Querulous Quandaries: 

 This was a new one for even me. It happened just a few days after Christmas. 

Phone rings

(me) J. Sampson Antiques...... How can I help you? 

(man) Can you tell me it this is the right way to fix cranberry glass? 

(me) Fix it how? Is it broken? 

(man) No, no.  Its not broken, just faded. 

(me) Faded?

Now, get ready for it. 

(man) Yeah, I had someone tell me that these vases were cranberry but the color faded out.  If I was to soak them in cranberry juice it'd bring back that color.  

I'm stunned. 

(me) Sir, glass is an inert material.  You can't just soak it in a liquid and expect it to absorb that color.  All that will do is make them sticky. 

(man) Well shoot.  So I can't make them back to cranberry?

(me) They never were cranberry or they were a pale color of cranberry.  You can't make them anymore cranberry than you could cobalt or canary or emerald. 

(man) Canary?  

(me) Its the color of the bird not the actual bird. 

(man)  Well I never thought that!  Thanks for your help.

(me) Thank you. 

I'm thinking, "Well I didn't know.  You thought that you could soak clear glass in cranberry juice and make cranberry glass.   So hell, I thought that you were considering grinding up some birds to make yellow.  

Thursday, January 1, 2015

The New Years Wish

Just The Way It Is:

This is the tea pot that someone should have used.
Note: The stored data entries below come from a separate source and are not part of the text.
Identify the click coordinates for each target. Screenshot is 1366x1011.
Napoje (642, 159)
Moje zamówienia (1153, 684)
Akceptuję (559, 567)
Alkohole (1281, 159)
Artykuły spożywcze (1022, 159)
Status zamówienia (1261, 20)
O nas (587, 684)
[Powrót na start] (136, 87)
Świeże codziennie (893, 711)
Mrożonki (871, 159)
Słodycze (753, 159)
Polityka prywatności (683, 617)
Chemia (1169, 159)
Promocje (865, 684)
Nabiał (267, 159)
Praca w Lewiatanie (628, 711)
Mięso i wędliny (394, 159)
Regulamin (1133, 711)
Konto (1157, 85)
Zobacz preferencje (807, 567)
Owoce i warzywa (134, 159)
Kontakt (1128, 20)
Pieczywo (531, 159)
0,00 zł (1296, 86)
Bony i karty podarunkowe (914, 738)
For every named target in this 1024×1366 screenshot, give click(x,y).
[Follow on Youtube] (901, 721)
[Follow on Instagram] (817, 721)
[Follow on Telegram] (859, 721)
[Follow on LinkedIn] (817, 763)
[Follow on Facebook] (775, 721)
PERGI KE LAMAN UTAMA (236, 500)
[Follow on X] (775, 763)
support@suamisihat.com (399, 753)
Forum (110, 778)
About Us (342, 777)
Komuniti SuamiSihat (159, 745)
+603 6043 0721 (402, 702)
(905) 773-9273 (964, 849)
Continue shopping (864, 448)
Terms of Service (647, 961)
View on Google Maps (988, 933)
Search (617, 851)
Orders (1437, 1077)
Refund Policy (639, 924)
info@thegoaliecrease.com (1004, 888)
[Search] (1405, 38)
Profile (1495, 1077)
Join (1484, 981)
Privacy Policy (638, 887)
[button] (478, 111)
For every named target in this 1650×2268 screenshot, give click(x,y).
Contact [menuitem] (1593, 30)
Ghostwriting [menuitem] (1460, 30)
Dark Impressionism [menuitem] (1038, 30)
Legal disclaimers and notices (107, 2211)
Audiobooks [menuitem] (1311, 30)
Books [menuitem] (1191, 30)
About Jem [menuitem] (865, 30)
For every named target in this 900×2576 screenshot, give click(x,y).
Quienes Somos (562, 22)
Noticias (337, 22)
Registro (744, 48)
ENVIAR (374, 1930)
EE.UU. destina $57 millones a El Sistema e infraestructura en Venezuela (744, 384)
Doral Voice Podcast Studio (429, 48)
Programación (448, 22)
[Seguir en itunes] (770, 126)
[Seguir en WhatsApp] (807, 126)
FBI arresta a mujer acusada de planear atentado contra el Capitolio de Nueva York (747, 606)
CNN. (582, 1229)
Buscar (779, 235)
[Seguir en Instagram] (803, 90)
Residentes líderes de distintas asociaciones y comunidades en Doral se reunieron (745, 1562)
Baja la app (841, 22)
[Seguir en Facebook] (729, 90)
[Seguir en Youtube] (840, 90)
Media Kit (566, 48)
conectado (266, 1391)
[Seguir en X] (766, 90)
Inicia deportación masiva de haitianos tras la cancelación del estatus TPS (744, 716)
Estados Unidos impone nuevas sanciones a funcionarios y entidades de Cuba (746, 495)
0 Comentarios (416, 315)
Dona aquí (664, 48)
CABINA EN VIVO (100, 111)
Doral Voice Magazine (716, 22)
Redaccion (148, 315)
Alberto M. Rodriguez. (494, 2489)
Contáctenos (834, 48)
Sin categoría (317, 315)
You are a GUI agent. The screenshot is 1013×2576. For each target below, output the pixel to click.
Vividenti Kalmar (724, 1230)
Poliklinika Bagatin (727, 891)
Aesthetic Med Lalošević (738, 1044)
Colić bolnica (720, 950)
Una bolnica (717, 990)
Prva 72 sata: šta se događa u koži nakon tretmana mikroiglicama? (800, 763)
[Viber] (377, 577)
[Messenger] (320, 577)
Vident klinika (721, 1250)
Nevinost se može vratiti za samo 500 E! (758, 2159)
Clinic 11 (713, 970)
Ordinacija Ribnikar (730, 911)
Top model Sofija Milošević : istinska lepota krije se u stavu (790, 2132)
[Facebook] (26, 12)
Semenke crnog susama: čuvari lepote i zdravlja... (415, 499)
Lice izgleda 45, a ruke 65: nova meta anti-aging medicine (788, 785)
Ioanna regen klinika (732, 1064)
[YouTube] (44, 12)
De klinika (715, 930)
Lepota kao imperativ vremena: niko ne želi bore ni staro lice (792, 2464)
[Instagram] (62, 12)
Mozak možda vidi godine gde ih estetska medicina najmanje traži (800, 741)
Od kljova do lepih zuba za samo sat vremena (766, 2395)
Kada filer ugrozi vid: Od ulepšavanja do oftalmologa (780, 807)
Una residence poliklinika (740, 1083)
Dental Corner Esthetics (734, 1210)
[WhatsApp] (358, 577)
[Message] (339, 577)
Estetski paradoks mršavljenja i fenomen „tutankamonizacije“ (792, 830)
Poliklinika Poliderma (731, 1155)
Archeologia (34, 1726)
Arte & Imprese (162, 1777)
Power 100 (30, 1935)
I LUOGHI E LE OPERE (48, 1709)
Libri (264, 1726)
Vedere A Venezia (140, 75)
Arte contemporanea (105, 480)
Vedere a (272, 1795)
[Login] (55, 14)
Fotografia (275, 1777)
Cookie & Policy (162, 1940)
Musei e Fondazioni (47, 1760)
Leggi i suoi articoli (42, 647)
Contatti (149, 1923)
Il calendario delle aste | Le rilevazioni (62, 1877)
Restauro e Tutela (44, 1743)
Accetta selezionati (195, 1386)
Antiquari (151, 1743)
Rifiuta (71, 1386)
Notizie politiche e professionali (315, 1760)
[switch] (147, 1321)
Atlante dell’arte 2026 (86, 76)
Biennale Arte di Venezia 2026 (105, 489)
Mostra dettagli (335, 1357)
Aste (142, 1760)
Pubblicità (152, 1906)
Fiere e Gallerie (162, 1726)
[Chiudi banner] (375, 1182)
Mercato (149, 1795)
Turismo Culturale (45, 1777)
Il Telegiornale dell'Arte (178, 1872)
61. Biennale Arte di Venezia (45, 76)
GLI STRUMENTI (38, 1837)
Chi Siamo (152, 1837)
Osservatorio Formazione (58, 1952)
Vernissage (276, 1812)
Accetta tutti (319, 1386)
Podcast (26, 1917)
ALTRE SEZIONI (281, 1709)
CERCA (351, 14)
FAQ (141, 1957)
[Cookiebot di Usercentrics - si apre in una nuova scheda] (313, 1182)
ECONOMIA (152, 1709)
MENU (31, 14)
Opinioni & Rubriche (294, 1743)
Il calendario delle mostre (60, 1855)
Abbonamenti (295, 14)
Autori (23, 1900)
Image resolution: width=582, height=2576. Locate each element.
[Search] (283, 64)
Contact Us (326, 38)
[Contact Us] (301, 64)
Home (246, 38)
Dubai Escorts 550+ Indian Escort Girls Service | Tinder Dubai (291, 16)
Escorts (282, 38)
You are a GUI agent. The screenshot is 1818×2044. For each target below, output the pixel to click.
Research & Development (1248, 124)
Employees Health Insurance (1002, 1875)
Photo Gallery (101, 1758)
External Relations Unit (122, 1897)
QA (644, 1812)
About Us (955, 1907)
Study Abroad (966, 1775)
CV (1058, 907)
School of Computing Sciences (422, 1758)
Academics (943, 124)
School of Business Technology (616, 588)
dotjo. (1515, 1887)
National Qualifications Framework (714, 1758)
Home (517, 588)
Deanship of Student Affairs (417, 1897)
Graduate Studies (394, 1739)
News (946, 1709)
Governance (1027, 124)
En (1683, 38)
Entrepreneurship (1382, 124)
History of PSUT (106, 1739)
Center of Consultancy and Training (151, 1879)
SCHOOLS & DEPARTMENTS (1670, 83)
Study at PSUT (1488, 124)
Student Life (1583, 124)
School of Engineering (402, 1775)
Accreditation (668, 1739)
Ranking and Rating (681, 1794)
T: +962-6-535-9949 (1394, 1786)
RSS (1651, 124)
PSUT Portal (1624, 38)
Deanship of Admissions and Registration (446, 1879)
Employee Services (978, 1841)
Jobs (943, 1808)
Instead it was sold in an auction. 
 Here is my New Years day wish to all of you readers. I wish for you all to use and enjoy the items that surround you.  You want to know something?   I'm a contractor. Didn't know that did you?   Yep, I'm a contractor. I sell materials for building and designing your home. I provide you with materials that will make you and your home happy, joyous, welcoming, inviting, warm, stylish and interesting.  The decision to make that happen, is up to you.  Remember,  I'm providing you with materials.  If a "real" contractor builds you a pool and you never get in it... who's fault is that?  I wish that everyone would appreciate the things that fill their homes.  You can have no idea of the times that I go into a house after a death and am meet this situation.  The family is usually in a state of chaos. Emotions run high and are tightly strung.  I reach over and select an object and begin to talk about it.  Simple enough.   There is always one person who will say, I've never seen that before?"   Is that their fault.?  No, its Granny's or Mom's or Cousin Lottie's.  They never enjoyed it, they never shared it with their family and friends.  They and myself don't know if it was a family heirloom or if it was bought at a yard sale last year.  Many of your are thinking, " Well, I don't have anything."   Really??   If you have a bed to lie in, a roof over your head, more food than you can eat in one sitting and a pair of shoes, you already have more than half of the rest of the world.  Yet, you have books that you've never opened. You have dishes that you've never eaten off of.  You have clothes that you've never worn.  Likely many of you have have rooms of furniture that you've never sat on.  Use what you have.  Enjoy it.  If you have so much that you can't possibly use it, move it on to someone else who has less than you do. You'll be blessed all the more for it.  Now, when you're really really ready to design your home call me. I've got the perfect piece for you.